I just drove by my hay guys farm and about five of his horses were standing in the driveway by the barn.  The driveway gate was open and the horses were about 50 yards from a very, very busy road!  

He's not exactly a close neighbor, about 3.5 miles away.  I turned the car around and went back, no one home.  I closed the driveway gate, but it doesn't have a latch, so I secured it as best I could with the chain.  Its really windy today and I hope that gate stays closed?  

I called and left a message at the only number I have for him.  Is there anything else I could have done in this situation?  What would you do?  I'm afraid if I do too much I could get myself in trouble, know what I mean?  Like the good samaritans who get sued by the people they rescue.  I also don't want to get myself hurt.  I wasn't really dressed for horse wrangling at the time.  I just hope everyone is okay?


----------



## KellyHM (Feb 8, 2011)

I'm assuming you put the horses back in the pasture before you closed the gate?  If so I'd say that's about all you can do for now and I'm sure your neighbor will appreciate you keeping the horses from getting hit by a car.


----------



## dianneS (Feb 8, 2011)

I got a call from the neighbor and he thanked me profusely for closing his gate.  The horses were safe and sound when he got home.  He had gotten a call at work about the horses being out, but he couldn't leave work and was really worried.  He was so grateful, he offered me 10 free bales of hay!

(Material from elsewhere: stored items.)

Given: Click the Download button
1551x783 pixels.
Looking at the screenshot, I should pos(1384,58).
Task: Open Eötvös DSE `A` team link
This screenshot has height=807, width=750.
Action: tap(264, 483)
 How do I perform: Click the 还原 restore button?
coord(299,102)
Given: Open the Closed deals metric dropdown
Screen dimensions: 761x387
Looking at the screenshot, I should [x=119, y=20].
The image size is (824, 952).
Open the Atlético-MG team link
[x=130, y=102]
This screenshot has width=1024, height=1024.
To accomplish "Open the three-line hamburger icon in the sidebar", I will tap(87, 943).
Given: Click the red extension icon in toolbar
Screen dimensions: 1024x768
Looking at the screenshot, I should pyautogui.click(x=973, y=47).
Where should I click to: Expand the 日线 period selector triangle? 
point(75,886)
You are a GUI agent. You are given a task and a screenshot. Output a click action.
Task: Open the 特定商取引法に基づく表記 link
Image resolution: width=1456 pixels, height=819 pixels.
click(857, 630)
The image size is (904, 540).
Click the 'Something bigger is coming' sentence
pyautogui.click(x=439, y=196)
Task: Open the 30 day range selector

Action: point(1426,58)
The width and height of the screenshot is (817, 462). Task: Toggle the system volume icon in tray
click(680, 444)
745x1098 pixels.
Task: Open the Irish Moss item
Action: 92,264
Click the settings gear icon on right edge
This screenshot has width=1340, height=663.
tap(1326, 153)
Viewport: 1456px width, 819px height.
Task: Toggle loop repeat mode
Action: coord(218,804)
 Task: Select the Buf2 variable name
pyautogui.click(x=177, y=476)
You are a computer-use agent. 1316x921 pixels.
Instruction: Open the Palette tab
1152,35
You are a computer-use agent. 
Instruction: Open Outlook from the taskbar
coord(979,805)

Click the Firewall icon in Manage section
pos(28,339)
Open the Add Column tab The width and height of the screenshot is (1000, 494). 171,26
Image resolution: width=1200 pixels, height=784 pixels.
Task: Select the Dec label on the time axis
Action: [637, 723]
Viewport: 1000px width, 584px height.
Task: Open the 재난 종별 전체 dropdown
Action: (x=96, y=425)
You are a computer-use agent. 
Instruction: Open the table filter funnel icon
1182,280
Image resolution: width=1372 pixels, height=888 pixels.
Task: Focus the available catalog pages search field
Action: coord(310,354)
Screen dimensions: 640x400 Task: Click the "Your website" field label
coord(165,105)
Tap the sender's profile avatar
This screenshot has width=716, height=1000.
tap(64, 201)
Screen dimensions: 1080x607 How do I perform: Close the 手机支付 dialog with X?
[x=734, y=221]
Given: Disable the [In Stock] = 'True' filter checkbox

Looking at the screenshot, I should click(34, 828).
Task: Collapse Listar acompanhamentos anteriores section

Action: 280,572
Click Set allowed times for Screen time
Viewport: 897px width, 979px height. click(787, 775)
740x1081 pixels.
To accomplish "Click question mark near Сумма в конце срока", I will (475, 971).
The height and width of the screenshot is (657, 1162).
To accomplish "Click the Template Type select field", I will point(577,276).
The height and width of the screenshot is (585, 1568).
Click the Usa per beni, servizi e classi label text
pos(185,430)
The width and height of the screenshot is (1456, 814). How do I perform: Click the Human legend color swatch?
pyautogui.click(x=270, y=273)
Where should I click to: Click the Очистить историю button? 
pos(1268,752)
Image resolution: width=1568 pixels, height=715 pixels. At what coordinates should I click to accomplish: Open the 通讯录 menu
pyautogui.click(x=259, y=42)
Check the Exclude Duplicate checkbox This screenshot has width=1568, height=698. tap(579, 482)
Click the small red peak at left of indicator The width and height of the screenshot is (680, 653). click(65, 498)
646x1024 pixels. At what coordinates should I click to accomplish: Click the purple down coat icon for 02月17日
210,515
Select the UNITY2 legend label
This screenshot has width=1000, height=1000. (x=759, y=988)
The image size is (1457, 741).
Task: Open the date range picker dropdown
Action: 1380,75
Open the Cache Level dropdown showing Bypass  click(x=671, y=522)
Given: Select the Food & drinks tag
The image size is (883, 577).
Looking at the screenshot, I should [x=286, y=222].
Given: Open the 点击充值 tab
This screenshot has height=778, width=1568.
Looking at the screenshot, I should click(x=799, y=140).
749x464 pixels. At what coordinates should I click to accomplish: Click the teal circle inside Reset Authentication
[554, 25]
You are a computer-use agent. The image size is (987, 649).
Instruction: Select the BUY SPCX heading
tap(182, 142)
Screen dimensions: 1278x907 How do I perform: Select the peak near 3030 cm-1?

I was just wondering what the rest of you folks would want someone to do if your horses got out when you weren't around?  I personally would hope that someone would attempt to put mine back in the fence or barn.  I just did what I hope someone would do for me!


----------



## patandchickens (Feb 8, 2011)

Nope, that's pretty much what I would have done too. I would have taken a good look round the field to make sure there were no parts of fence down (just b/c a gate is open does not *guarantee* that's how they got out) as you probably did yourself, but then just put them back in and relatched the gate.  If I'd had some paper or cardboard with me, and a writing utensil, I would have tried to attach a note to the gate (wrap it tight with the latch chain or something) but your leaving a phone message serves the same purpose.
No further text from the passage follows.